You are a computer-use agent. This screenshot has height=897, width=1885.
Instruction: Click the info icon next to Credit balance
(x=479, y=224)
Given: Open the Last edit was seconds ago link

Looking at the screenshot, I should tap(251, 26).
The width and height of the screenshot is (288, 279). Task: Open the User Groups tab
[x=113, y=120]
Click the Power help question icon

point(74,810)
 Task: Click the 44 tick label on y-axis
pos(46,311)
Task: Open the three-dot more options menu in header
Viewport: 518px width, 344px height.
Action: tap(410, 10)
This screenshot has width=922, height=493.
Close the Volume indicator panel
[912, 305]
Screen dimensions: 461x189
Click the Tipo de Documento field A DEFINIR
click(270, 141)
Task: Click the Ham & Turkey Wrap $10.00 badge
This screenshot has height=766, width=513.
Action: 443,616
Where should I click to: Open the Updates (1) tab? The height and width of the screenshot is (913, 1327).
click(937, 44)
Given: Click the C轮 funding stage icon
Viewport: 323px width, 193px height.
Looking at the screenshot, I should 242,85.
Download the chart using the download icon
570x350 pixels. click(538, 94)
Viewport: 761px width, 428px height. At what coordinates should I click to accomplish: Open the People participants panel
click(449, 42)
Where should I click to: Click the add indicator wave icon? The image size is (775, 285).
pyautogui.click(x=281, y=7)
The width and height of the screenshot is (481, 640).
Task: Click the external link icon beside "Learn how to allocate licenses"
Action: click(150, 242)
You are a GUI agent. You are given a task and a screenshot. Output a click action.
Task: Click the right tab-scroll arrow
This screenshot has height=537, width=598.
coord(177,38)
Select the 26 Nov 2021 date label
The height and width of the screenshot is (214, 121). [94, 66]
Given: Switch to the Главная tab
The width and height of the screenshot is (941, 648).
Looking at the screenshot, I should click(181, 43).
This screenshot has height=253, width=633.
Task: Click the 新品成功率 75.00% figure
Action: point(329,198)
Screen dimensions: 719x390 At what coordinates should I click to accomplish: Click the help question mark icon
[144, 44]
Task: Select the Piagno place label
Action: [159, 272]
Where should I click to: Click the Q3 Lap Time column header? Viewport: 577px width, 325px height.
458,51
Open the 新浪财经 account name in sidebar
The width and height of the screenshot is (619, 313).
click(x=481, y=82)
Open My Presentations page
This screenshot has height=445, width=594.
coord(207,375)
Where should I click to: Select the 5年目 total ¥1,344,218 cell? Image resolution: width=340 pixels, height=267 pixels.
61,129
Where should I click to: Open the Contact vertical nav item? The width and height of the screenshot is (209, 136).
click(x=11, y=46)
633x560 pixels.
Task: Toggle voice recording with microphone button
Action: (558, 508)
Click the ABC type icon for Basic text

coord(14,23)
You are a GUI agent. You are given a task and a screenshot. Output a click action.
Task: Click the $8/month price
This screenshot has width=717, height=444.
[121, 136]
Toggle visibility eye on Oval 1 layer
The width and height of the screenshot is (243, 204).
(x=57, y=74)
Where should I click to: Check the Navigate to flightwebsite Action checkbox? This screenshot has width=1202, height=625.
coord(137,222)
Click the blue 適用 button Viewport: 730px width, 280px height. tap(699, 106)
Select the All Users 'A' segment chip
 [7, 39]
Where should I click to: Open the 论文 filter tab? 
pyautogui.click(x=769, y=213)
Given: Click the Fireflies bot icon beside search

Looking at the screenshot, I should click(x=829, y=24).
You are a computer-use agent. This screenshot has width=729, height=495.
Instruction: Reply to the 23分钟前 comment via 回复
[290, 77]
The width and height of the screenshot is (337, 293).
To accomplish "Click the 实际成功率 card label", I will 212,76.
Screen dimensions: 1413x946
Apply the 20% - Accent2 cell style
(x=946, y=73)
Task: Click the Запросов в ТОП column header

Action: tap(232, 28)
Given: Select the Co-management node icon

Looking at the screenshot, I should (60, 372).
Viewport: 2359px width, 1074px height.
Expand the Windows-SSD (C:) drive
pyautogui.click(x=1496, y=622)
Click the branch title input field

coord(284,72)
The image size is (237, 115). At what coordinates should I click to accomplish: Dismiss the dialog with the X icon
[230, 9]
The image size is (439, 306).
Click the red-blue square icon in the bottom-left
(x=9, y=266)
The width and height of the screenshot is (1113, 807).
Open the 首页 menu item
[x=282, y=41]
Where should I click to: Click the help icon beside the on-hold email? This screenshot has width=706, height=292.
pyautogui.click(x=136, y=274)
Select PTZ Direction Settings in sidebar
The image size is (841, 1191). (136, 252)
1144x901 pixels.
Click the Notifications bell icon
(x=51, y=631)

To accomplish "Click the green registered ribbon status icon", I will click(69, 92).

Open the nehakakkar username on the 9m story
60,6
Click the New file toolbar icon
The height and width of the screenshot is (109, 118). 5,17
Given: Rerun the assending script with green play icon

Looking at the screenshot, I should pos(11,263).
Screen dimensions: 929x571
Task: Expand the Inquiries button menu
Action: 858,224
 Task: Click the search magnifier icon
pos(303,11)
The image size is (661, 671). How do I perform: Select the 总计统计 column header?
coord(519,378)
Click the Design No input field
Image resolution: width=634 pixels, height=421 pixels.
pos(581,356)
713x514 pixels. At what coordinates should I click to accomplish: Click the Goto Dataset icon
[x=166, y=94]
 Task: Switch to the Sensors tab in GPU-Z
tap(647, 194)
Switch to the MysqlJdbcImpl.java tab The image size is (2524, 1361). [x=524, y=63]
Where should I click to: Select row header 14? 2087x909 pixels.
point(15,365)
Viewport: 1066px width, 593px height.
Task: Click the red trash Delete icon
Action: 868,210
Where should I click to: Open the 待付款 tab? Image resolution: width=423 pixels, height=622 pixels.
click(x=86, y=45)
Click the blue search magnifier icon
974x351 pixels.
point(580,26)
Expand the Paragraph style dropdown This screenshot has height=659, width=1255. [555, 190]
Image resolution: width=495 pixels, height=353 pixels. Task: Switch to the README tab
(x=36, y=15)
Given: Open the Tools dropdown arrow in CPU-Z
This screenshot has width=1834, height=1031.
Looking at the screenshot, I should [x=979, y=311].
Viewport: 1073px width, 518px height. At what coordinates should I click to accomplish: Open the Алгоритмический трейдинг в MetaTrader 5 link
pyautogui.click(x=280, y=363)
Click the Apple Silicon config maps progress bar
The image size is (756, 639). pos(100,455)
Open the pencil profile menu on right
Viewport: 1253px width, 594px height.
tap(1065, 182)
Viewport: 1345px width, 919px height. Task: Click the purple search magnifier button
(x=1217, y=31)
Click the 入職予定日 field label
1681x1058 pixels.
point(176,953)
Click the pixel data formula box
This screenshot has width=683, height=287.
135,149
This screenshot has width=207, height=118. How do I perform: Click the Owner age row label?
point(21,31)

○ ○ ○ ○ ○

# What to produce:
Recast every line of the records above as a numbered list, leaving out any blank lines.

# Reply to the exercise:
1. You are a computer-use agent. This screenshot has height=897, width=1885.
2. Instruction: Click the info icon next to Credit balance
3. (x=479, y=224)
4. Given: Open the Last edit was seconds ago link
5. Looking at the screenshot, I should tap(251, 26).
6. The width and height of the screenshot is (288, 279). Task: Open the User Groups tab
7. [x=113, y=120]
8. Click the Power help question icon
9. point(74,810)
10.  Task: Click the 44 tick label on y-axis
11. pos(46,311)
12. Task: Open the three-dot more options menu in header
13. Viewport: 518px width, 344px height.
14. Action: tap(410, 10)
15. This screenshot has width=922, height=493.
16. Close the Volume indicator panel
17. [912, 305]
18. Screen dimensions: 461x189
19. Click the Tipo de Documento field A DEFINIR
20. click(270, 141)
21. Task: Click the Ham & Turkey Wrap $10.00 badge
22. This screenshot has height=766, width=513.
23. Action: 443,616
24. Where should I click to: Open the Updates (1) tab? The height and width of the screenshot is (913, 1327).
25. click(937, 44)
26. Given: Click the C轮 funding stage icon
27. Viewport: 323px width, 193px height.
28. Looking at the screenshot, I should 242,85.
29. Download the chart using the download icon
30. 570x350 pixels. click(538, 94)
31. Viewport: 761px width, 428px height. At what coordinates should I click to accomplish: Open the People participants panel
32. click(449, 42)
33. Where should I click to: Click the add indicator wave icon? The image size is (775, 285).
34. pyautogui.click(x=281, y=7)
35. The width and height of the screenshot is (481, 640).
36. Task: Click the external link icon beside "Learn how to allocate licenses"
37. Action: click(150, 242)
38. You are a GUI agent. You are given a task and a screenshot. Output a click action.
39. Task: Click the right tab-scroll arrow
40. This screenshot has height=537, width=598.
41. coord(177,38)
42. Select the 26 Nov 2021 date label
43. The height and width of the screenshot is (214, 121). [94, 66]
44. Given: Switch to the Главная tab
45. The width and height of the screenshot is (941, 648).
46. Looking at the screenshot, I should click(181, 43).
47. This screenshot has height=253, width=633.
48. Task: Click the 新品成功率 75.00% figure
49. Action: point(329,198)
50. Screen dimensions: 719x390 At what coordinates should I click to accomplish: Click the help question mark icon
51. [144, 44]
52. Task: Select the Piagno place label
53. Action: [159, 272]
54. Where should I click to: Click the Q3 Lap Time column header? Viewport: 577px width, 325px height.
55. 458,51
56. Open the 新浪财经 account name in sidebar
57. The width and height of the screenshot is (619, 313).
58. click(x=481, y=82)
59. Open My Presentations page
60. This screenshot has height=445, width=594.
61. coord(207,375)
62. Where should I click to: Select the 5年目 total ¥1,344,218 cell? Image resolution: width=340 pixels, height=267 pixels.
63. 61,129
64. Where should I click to: Open the Contact vertical nav item? The width and height of the screenshot is (209, 136).
65. click(x=11, y=46)
66. 633x560 pixels.
67. Task: Toggle voice recording with microphone button
68. Action: (558, 508)
69. Click the ABC type icon for Basic text
70. coord(14,23)
71. You are a GUI agent. You are given a task and a screenshot. Output a click action.
72. Task: Click the $8/month price
73. This screenshot has width=717, height=444.
74. [121, 136]
75. Toggle visibility eye on Oval 1 layer
76. The width and height of the screenshot is (243, 204).
77. (x=57, y=74)
78. Where should I click to: Check the Navigate to flightwebsite Action checkbox? This screenshot has width=1202, height=625.
79. coord(137,222)
80. Click the blue 適用 button Viewport: 730px width, 280px height. tap(699, 106)
81. Select the All Users 'A' segment chip
82.  [7, 39]
83. Where should I click to: Open the 论文 filter tab? 
84. pyautogui.click(x=769, y=213)
85. Given: Click the Fireflies bot icon beside search
86. Looking at the screenshot, I should click(x=829, y=24).
87. You are a computer-use agent. This screenshot has width=729, height=495.
88. Instruction: Reply to the 23分钟前 comment via 回复
89. [290, 77]
90. The width and height of the screenshot is (337, 293).
91. To accomplish "Click the 实际成功率 card label", I will 212,76.
92. Screen dimensions: 1413x946
93. Apply the 20% - Accent2 cell style
94. (x=946, y=73)
95. Task: Click the Запросов в ТОП column header
96. Action: tap(232, 28)
97. Given: Select the Co-management node icon
98. Looking at the screenshot, I should (60, 372).
99. Viewport: 2359px width, 1074px height.
100. Expand the Windows-SSD (C:) drive
101. pyautogui.click(x=1496, y=622)
102. Click the branch title input field
103. coord(284,72)
104. The image size is (237, 115). At what coordinates should I click to accomplish: Dismiss the dialog with the X icon
105. [230, 9]
106. The image size is (439, 306).
107. Click the red-blue square icon in the bottom-left
108. (x=9, y=266)
109. The width and height of the screenshot is (1113, 807).
110. Open the 首页 menu item
111. [x=282, y=41]
112. Where should I click to: Click the help icon beside the on-hold email? This screenshot has width=706, height=292.
113. pyautogui.click(x=136, y=274)
114. Select PTZ Direction Settings in sidebar
115. The image size is (841, 1191). (136, 252)
116. 1144x901 pixels.
117. Click the Notifications bell icon
118. (x=51, y=631)
119. To accomplish "Click the green registered ribbon status icon", I will click(69, 92).
120. Open the nehakakkar username on the 9m story
121. 60,6
122. Click the New file toolbar icon
123. The height and width of the screenshot is (109, 118). 5,17
124. Given: Rerun the assending script with green play icon
125. Looking at the screenshot, I should pos(11,263).
126. Screen dimensions: 929x571
127. Task: Expand the Inquiries button menu
128. Action: 858,224
129.  Task: Click the search magnifier icon
130. pos(303,11)
131. The image size is (661, 671). How do I perform: Select the 总计统计 column header?
132. coord(519,378)
133. Click the Design No input field
134. Image resolution: width=634 pixels, height=421 pixels.
135. pos(581,356)
136. 713x514 pixels. At what coordinates should I click to accomplish: Click the Goto Dataset icon
137. [x=166, y=94]
138.  Task: Switch to the Sensors tab in GPU-Z
139. tap(647, 194)
140. Switch to the MysqlJdbcImpl.java tab The image size is (2524, 1361). [x=524, y=63]
141. Where should I click to: Select row header 14? 2087x909 pixels.
142. point(15,365)
143. Viewport: 1066px width, 593px height.
144. Task: Click the red trash Delete icon
145. Action: 868,210
146. Where should I click to: Open the 待付款 tab? Image resolution: width=423 pixels, height=622 pixels.
147. click(x=86, y=45)
148. Click the blue search magnifier icon
149. 974x351 pixels.
150. point(580,26)
151. Expand the Paragraph style dropdown This screenshot has height=659, width=1255. [555, 190]
152. Image resolution: width=495 pixels, height=353 pixels. Task: Switch to the README tab
153. (x=36, y=15)
154. Given: Open the Tools dropdown arrow in CPU-Z
155. This screenshot has width=1834, height=1031.
156. Looking at the screenshot, I should [x=979, y=311].
157. Viewport: 1073px width, 518px height. At what coordinates should I click to accomplish: Open the Алгоритмический трейдинг в MetaTrader 5 link
158. pyautogui.click(x=280, y=363)
159. Click the Apple Silicon config maps progress bar
160. The image size is (756, 639). pos(100,455)
161. Open the pencil profile menu on right
162. Viewport: 1253px width, 594px height.
163. tap(1065, 182)
164. Viewport: 1345px width, 919px height. Task: Click the purple search magnifier button
165. (x=1217, y=31)
166. Click the 入職予定日 field label
167. 1681x1058 pixels.
168. point(176,953)
169. Click the pixel data formula box
170. This screenshot has width=683, height=287.
171. 135,149
172. This screenshot has width=207, height=118. How do I perform: Click the Owner age row label?
173. point(21,31)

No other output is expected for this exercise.